You might like this if: you like hard punk guitars and caveman shouting, but also like pretty guitars, complex structures and epic themes. The center of that venn diagram doesn't describe many people I know, but if you fit the bill, don't miss this one.

Friday, October 7, 2011

#400 Howlin' Wolf - Howlin' Wolf

Another one from my run through 60's albums of note I'd not heard, my semi-systematic attempt to hear every album of note ever.

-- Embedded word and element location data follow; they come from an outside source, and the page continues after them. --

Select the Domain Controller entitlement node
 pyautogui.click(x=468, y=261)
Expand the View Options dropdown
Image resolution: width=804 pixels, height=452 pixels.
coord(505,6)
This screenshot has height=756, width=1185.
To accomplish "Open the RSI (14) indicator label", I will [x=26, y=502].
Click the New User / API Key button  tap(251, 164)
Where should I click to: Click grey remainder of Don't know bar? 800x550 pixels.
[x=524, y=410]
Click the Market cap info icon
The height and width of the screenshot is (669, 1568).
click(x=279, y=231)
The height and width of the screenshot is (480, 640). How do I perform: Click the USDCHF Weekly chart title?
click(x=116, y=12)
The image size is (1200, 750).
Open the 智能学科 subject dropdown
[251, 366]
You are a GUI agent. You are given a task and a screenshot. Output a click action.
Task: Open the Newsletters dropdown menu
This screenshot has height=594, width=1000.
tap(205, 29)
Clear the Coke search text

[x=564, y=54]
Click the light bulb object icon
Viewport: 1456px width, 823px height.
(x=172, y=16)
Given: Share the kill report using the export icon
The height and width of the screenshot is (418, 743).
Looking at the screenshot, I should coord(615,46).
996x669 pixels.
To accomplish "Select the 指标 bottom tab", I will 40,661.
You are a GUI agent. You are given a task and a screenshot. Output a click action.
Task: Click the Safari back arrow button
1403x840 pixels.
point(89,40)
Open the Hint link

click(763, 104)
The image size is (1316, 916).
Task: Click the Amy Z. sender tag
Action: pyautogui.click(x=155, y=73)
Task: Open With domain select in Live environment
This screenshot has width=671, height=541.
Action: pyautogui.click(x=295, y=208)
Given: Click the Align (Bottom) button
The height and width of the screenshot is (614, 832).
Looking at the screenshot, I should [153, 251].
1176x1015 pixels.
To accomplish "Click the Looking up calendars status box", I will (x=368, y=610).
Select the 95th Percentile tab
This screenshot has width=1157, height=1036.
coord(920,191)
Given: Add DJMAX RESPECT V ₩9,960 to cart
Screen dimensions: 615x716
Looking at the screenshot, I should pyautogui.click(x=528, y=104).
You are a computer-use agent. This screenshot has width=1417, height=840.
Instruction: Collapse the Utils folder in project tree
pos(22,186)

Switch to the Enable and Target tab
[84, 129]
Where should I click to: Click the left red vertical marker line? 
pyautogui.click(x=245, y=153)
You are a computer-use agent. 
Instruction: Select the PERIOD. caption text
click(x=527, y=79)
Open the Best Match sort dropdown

Here's another foundational blues album, and I found it a lot more listenable than Robert Johnson's similarly-timed album. Here the vocals are much richer and more imposing, the songs more structured, with some downright enjoyable rustle and bounce, creak and craw, sounding expert, sounding refined without sounding polished. Where the Johnson album was all about the man, his guitar, and his virtuoso skill therewith, here there is a full band, a full sound, and a full song. And maybe this makes me a blues philistine, but I like all that stuff. This is rich and listenable by comparison, and draws a more obvious line to plenty of later music, from Stones/Kinks Americana eras, to The White Stripes, The Black Keys and Tom Waits decades later.

Taken on its own, I don't know that its quite my cup of tea, but I dig it. It deepens the night, enriches the day, spirit creeping out and blooming. 3.5/5

You might like this if: you want some gritty guitar, some ragged vocals, some history lessons, and want to ease into something downright accessible before getting to the really early, really hardcore foundational blues.